If my understanding is correct, then it seems there follows some issues,

1 Garbage collection is needed to reclaim orphan files generated
from crashing;

Yes, but still now we haven't dive into this problem. Because
currently newstore only allow one object one file.

Anyway I guess GC isn't a big problem. journal keys should be help, is
something I missed here?


2 On spinning disks, it loses the advantages that journal makes random
  writes into sequential writes, then commits them in groups and
leverages another disk to hide the committing delay.


We need to clarify something here, for small random write workload,
newstore still need journal to make durable and shorter latency.

Although filejournal make use of write ahead to improve performance,
but journal is far away from data location in disk(partition or
preallocation file). We always need to write data to disk and the seek
distance is long I think. For newstore, actually in my best wish
journal and data could be in one allocation group in local filesystem
concept(it may be difficult though), just like a ideal fragment
implementation as expected. In other word, fragment should be
something to aggregate small writes, but we haven't make it done as
expected.

Although now newstore's random write performance is bad than
filestore, I think it's not related to design. We still have lots of
things could be apply to improve.

FWIW, newstore was looking as good or better for RBD random writes in the last set of tests I did:

http://nhm.ceph.com/newstore/8c8c5903_rbd_rados_tests.pdf


3 OVERWRITE theoretically does not benefit from this design, and the
introducing of fragment, increases the object metadata overhead. The
possibly mapping of multiple files may also slow down the object
read/write performance. OVERWRITE is the major scenario for RBD,
consequently, for cloud environment.

yes, we need to handle this thing. Actually for one object mapping to
multi file, we doesn't have a design(@sage yes? or I missed?). We may
could think of a solution to make tradeoff  :-)

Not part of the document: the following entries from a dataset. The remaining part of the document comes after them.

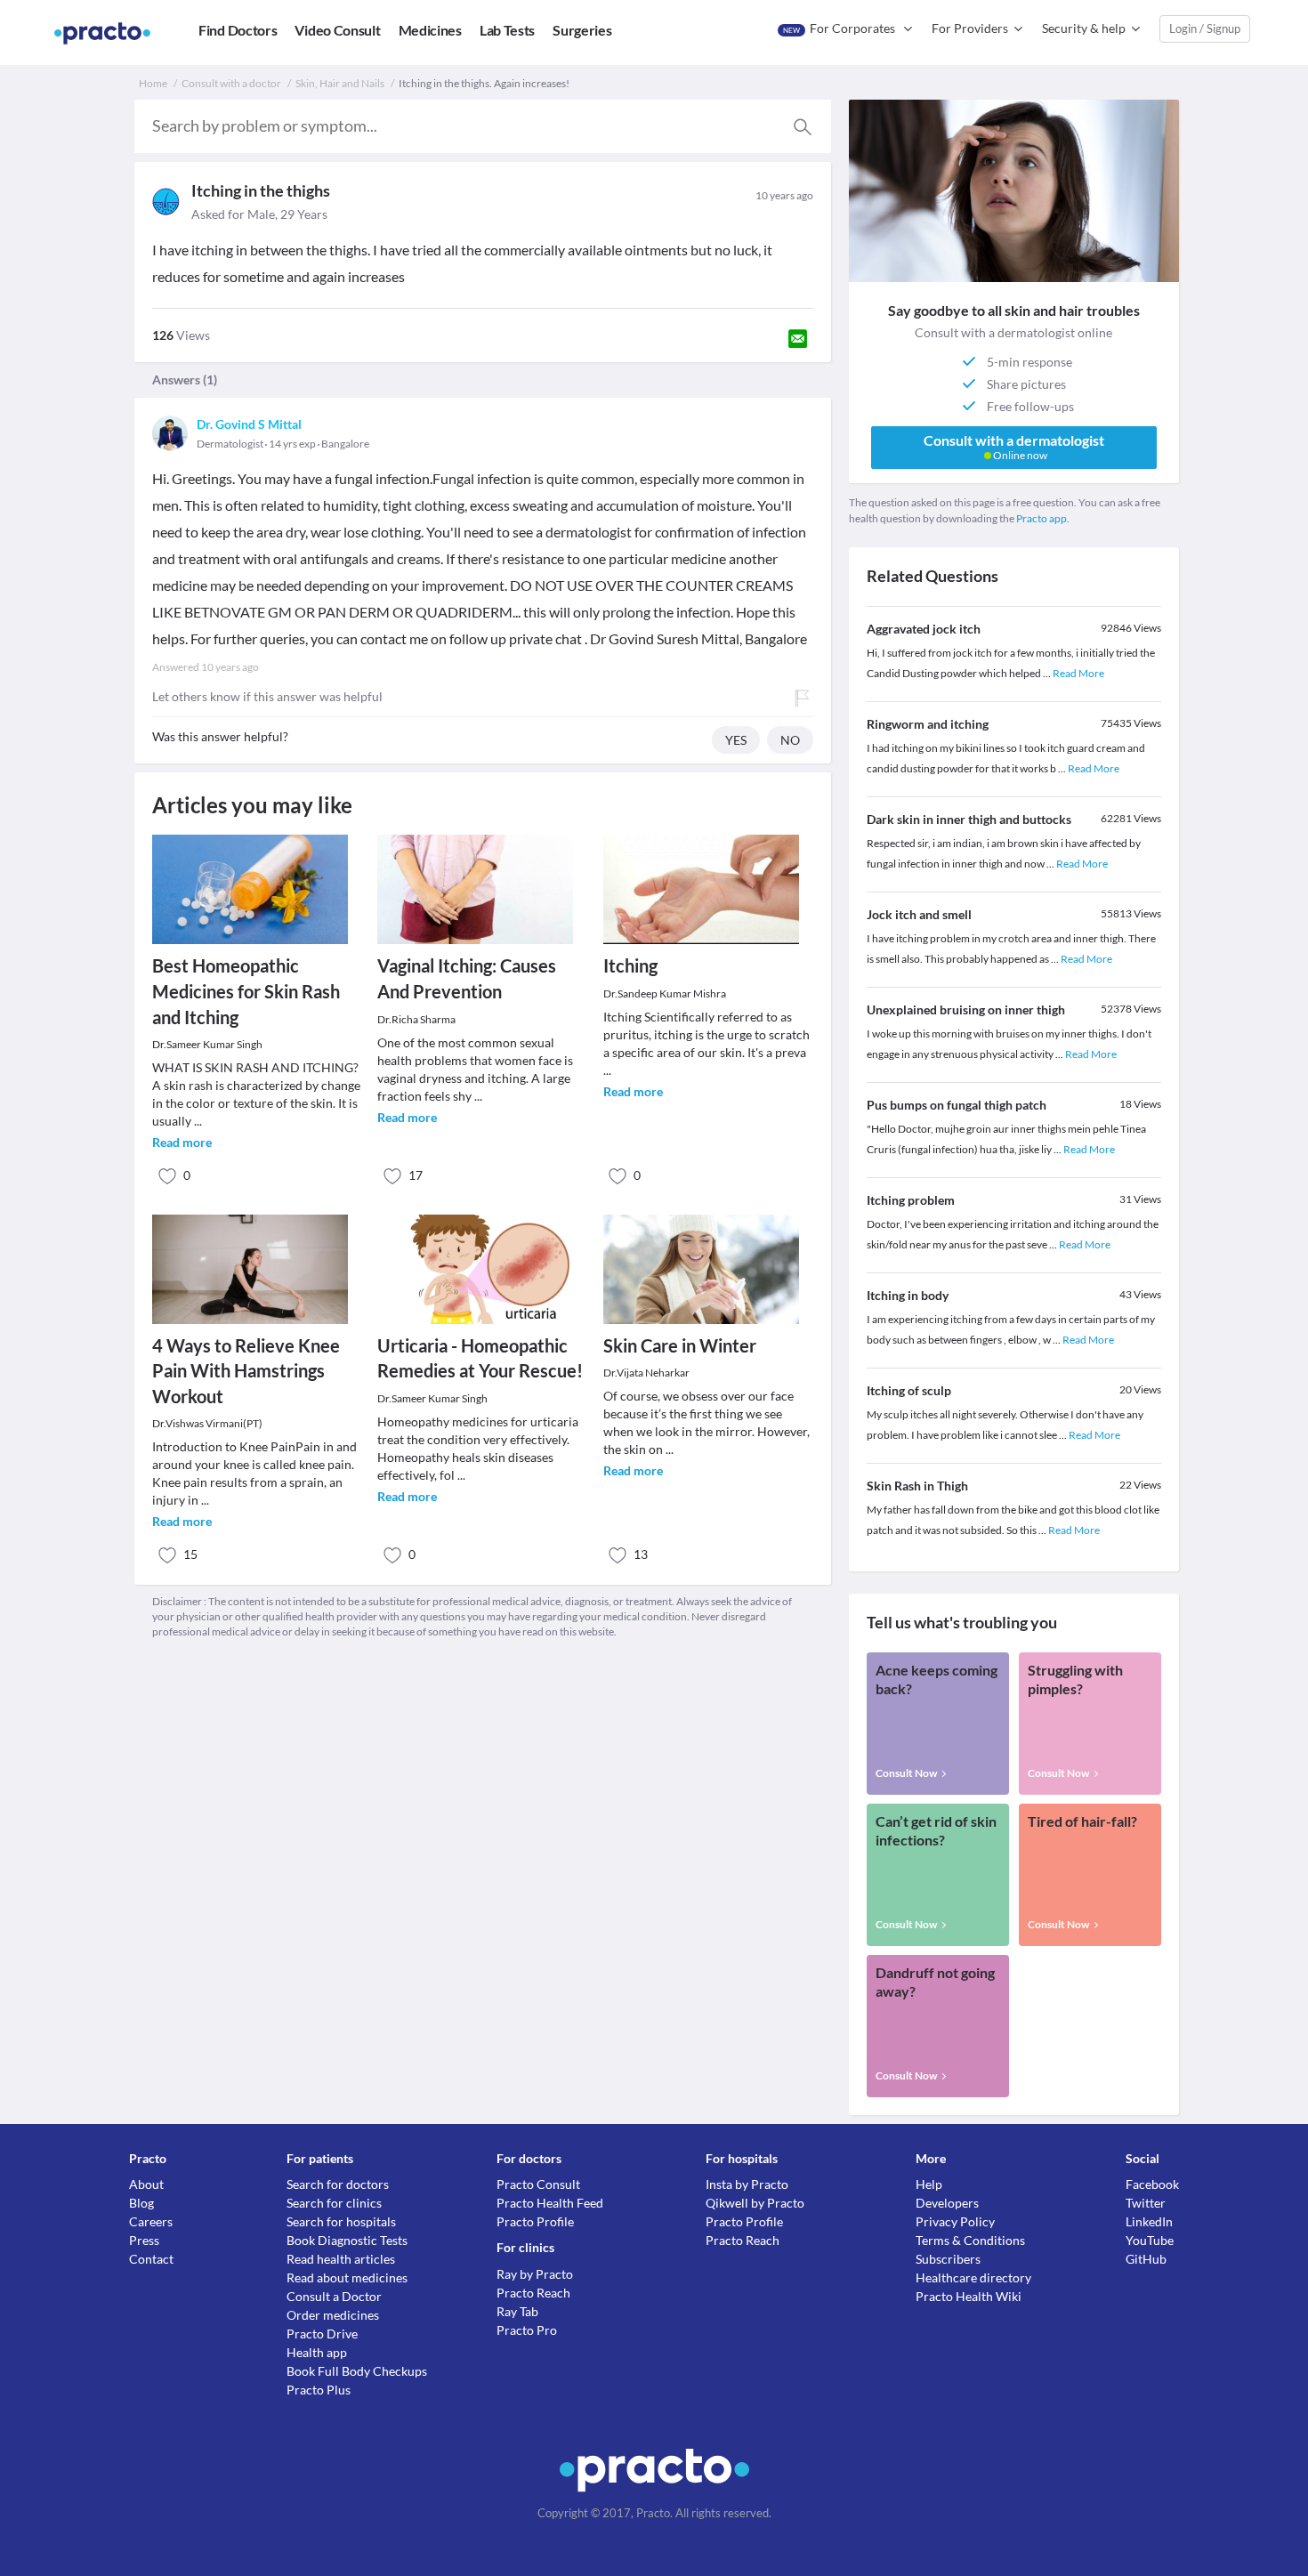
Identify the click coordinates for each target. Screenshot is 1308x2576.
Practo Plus (319, 2389)
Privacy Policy (955, 2221)
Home (153, 83)
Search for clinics (334, 2202)
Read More (1078, 673)
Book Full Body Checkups (357, 2370)
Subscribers (948, 2258)
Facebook (1152, 2184)
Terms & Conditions (970, 2240)
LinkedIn (1149, 2221)
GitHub (1146, 2258)
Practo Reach (533, 2292)
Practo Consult (538, 2184)
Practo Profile (535, 2221)
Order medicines (333, 2314)
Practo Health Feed (550, 2202)
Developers (947, 2202)
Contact (151, 2258)
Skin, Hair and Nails (339, 83)
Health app (317, 2352)
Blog (141, 2202)
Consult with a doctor (231, 83)
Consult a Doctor (334, 2296)
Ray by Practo (535, 2273)
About (146, 2184)
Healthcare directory (973, 2277)
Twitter (1146, 2202)
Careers (151, 2221)
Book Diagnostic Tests (347, 2240)
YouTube (1150, 2240)
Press (144, 2240)
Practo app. (1043, 518)
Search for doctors (338, 2184)
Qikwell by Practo (755, 2202)
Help (929, 2184)
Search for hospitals (341, 2221)
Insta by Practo (747, 2184)
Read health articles (341, 2258)
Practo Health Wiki (968, 2296)
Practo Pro (527, 2330)
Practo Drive (322, 2333)
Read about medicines (347, 2277)
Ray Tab (517, 2311)
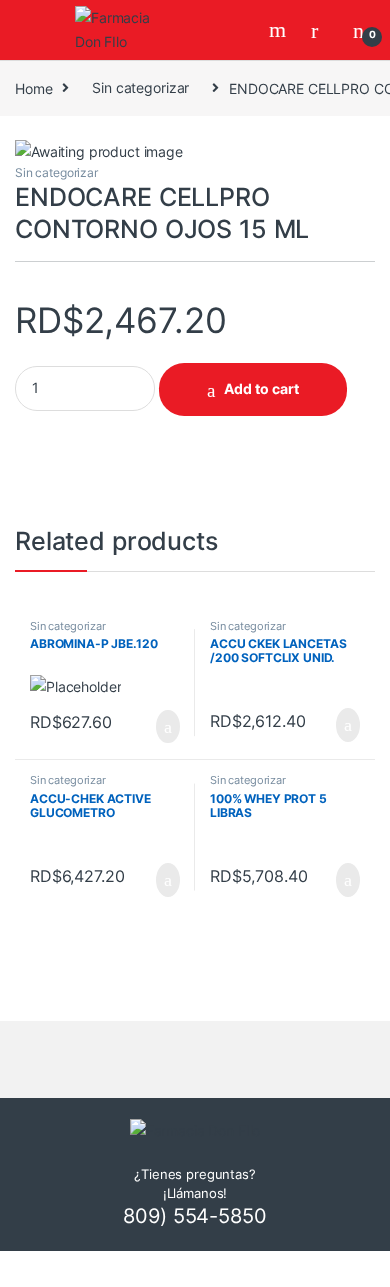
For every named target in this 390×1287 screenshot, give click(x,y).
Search (280, 30)
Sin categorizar (140, 87)
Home (33, 87)
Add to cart (261, 388)
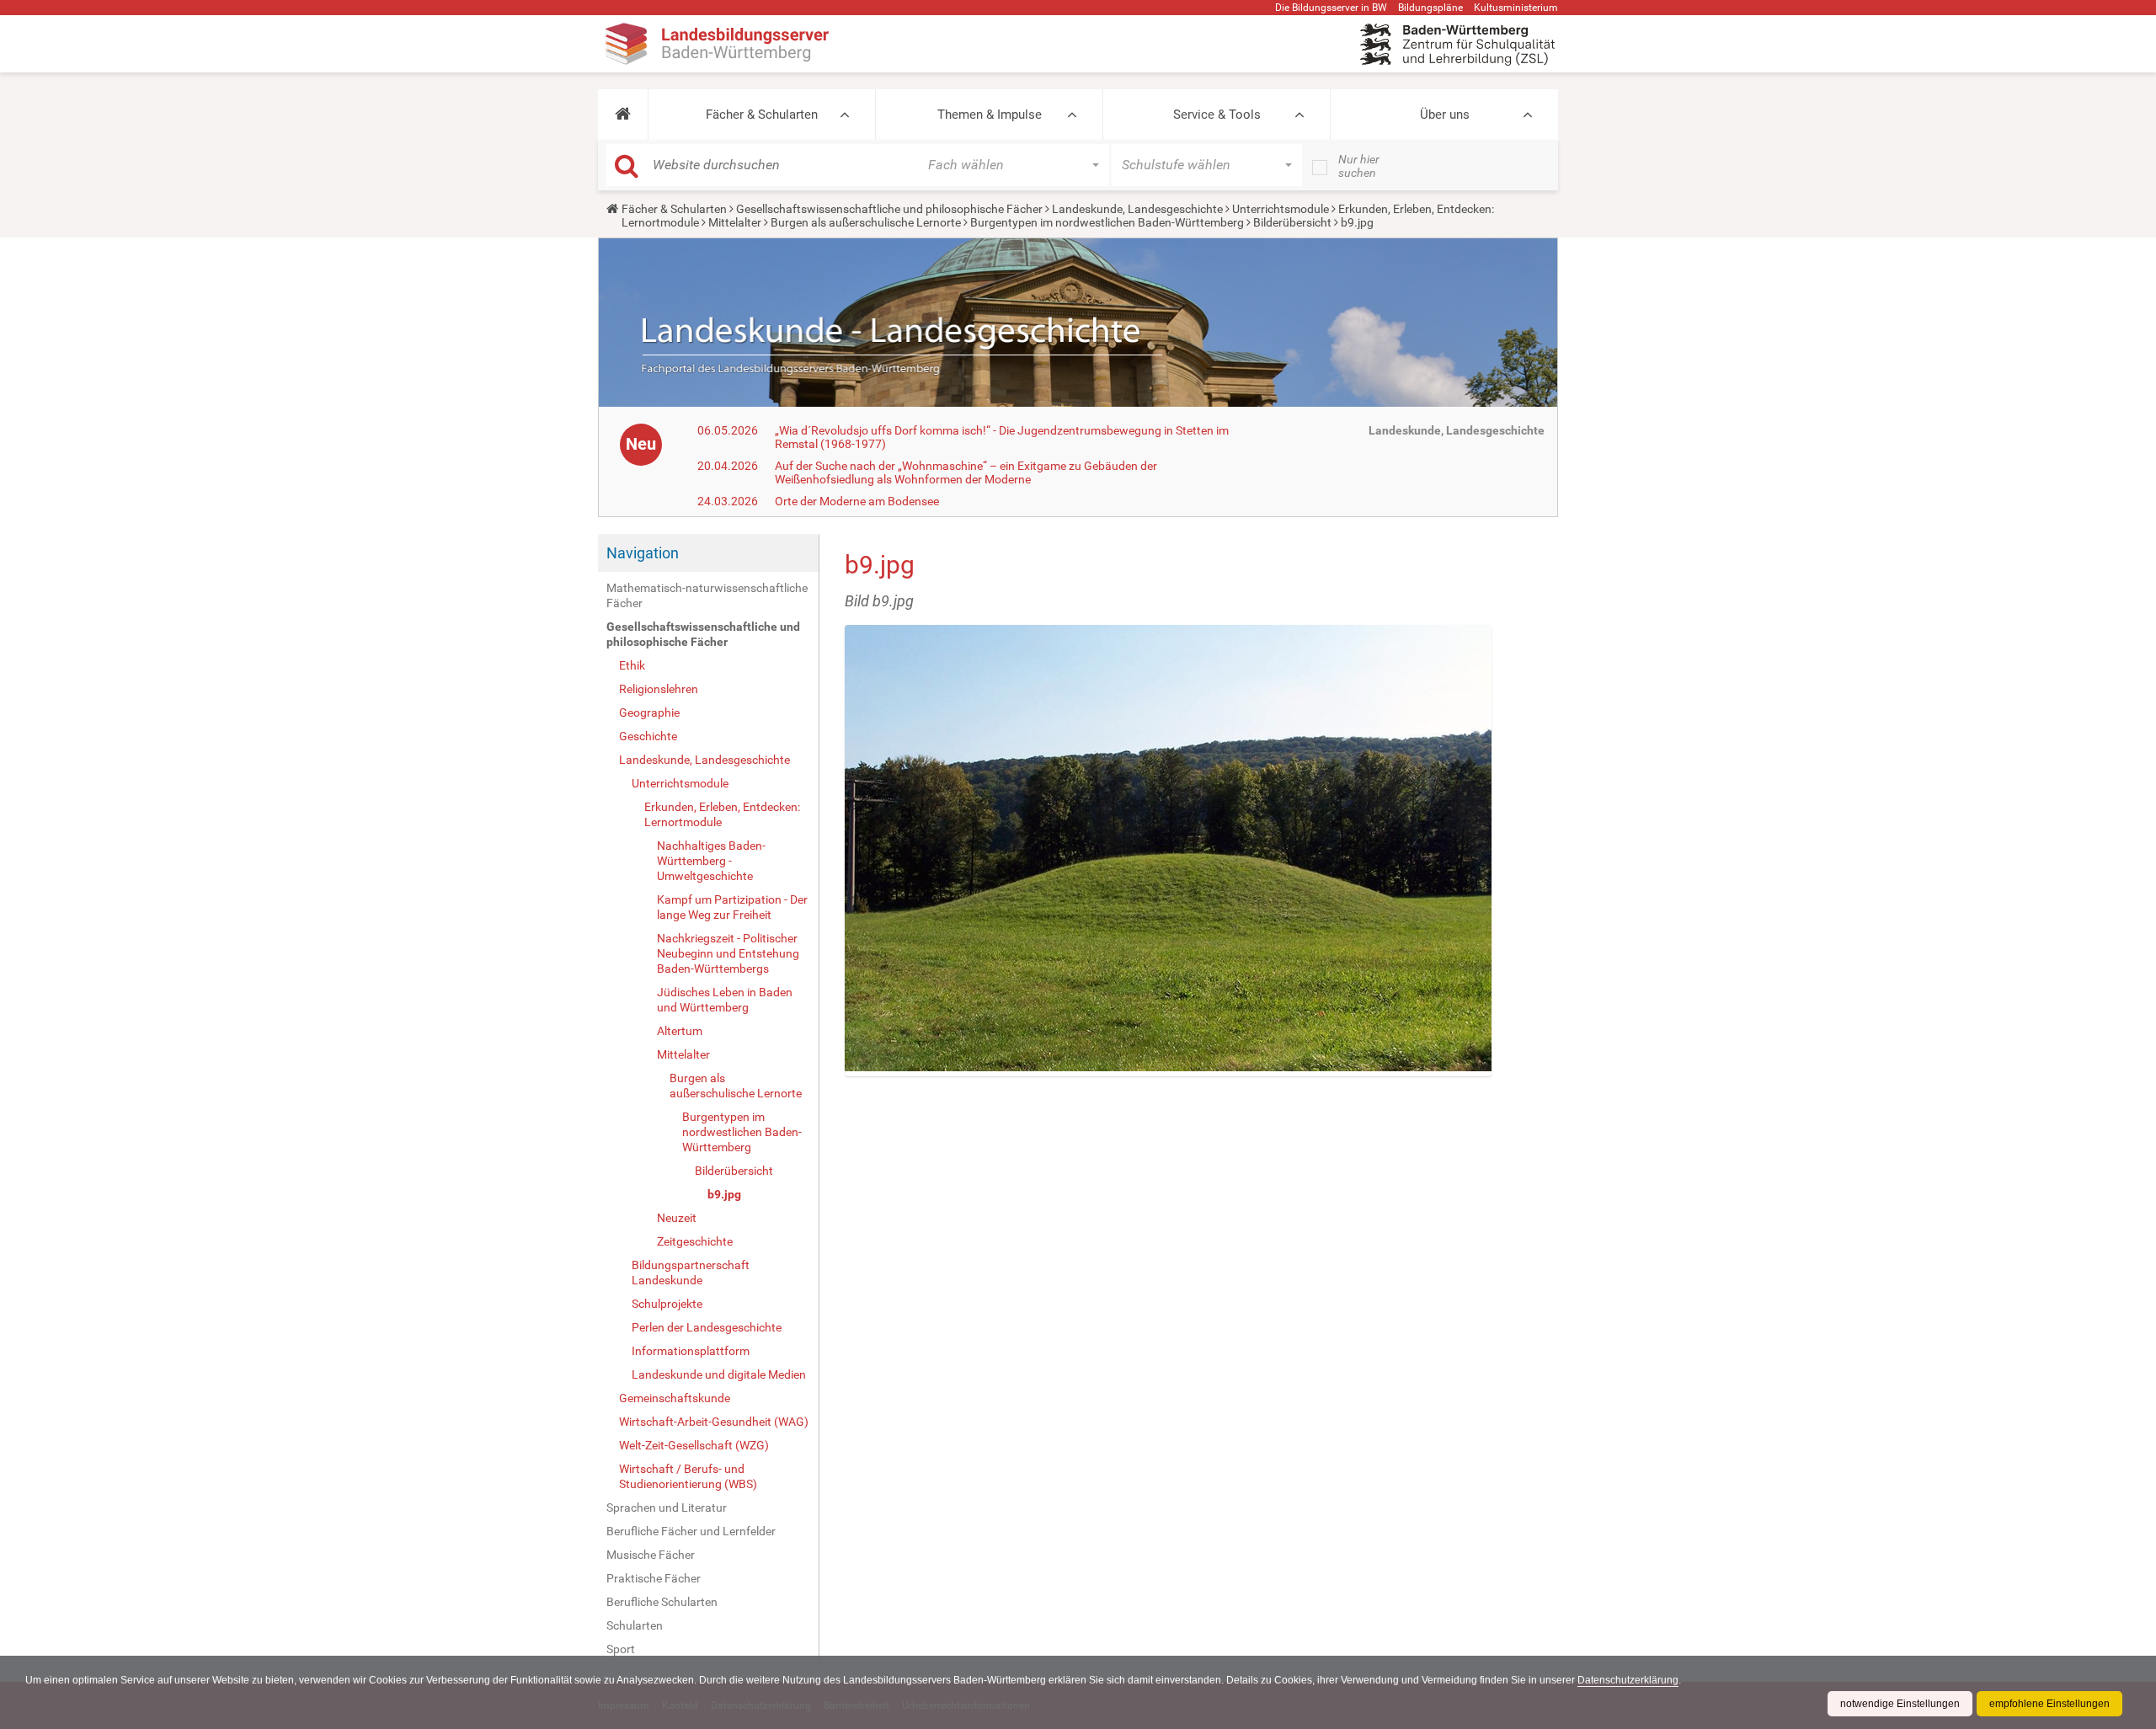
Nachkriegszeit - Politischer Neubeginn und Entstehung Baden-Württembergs (728, 953)
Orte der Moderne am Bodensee (857, 501)
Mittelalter (734, 222)
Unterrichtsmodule (1280, 209)
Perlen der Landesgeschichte (707, 1327)
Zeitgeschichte (695, 1241)
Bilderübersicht (1292, 222)
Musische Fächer (650, 1554)
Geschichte (648, 736)
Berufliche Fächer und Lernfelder (691, 1531)
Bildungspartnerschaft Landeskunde (691, 1272)
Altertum (679, 1031)
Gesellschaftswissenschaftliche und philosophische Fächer (889, 209)
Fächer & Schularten (762, 114)
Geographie (649, 712)
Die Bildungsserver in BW (1331, 7)
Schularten (634, 1625)
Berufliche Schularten (662, 1602)
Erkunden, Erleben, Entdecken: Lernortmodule (722, 814)
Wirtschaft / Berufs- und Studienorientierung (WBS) (688, 1476)
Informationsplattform (691, 1351)
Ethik (632, 665)
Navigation (642, 553)
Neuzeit (676, 1218)
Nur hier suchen (1359, 165)
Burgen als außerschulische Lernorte (866, 222)
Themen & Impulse (989, 114)
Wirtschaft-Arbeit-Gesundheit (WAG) (713, 1421)
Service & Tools (1217, 114)
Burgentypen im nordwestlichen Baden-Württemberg (1107, 222)
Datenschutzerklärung (1627, 1680)
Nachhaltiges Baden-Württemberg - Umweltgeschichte (711, 861)
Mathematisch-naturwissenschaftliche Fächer (707, 595)
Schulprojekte (667, 1303)
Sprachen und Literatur (666, 1507)
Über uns (1445, 114)
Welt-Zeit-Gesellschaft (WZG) (694, 1445)
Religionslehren (658, 689)
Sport (620, 1649)
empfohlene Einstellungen (2049, 1704)
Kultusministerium (1516, 7)
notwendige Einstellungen (1900, 1704)
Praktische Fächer (653, 1578)
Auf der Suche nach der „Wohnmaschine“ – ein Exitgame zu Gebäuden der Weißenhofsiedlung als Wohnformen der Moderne (966, 472)
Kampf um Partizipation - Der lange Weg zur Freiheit (732, 907)
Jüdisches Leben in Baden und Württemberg (724, 999)
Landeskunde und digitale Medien (719, 1374)
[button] (623, 114)
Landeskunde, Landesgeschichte (1137, 209)
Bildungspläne (1430, 7)
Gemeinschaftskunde (674, 1398)
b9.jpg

This is the biggest issue holding us back right now imho. If you look at the linked graphs above, the only place we are really significantly behind filestore is on semi-large partial object overwrites. I suspect we'll have to create fragments down to some size (maybe 512k?). There was some discussion about all of this a couple of weeks ago at the weekly perf meeting.




4 By mapping an object into multiple files, potentially we can optimize
OVERWRITE by turning it also into APPEND by using small fragments,
that, actually mimic Btrfs. However, for many small writes, it may
leave many small files in the backend local file system, that may slow
down the object read/write performance, especially on spinning
disk. More importantly, I think it, to some extent, against the
philosophy of object storage, which uses a big object to store data to
reduce the metadata cost, and leaves the block management for local
file system. For a local file system, big file performance is generally
better than small file. If we introduce fragment, it looks like the
object storage self cares about the object data allocation now.

What is the community's option?

The cost of large partial overwrites in newstore is pretty expensive. I suspect we'll both need to improve how rocksdb handles it's WAL and I think introduce at least semi decently sized fragments. A simpler alternative might be to reduce the default RBD block size and try to optimize for that case. In the report I linked above there are rados bench tests at different object sizes to try to get an idea of how rbd performance at different block sizes might be bound.


Anyway, I think the core idea is we make newstore better than
filestore in most of workloads.

I agree. I think already it's showing significant enough improvement in enough cases that it's worth continuing to invest in.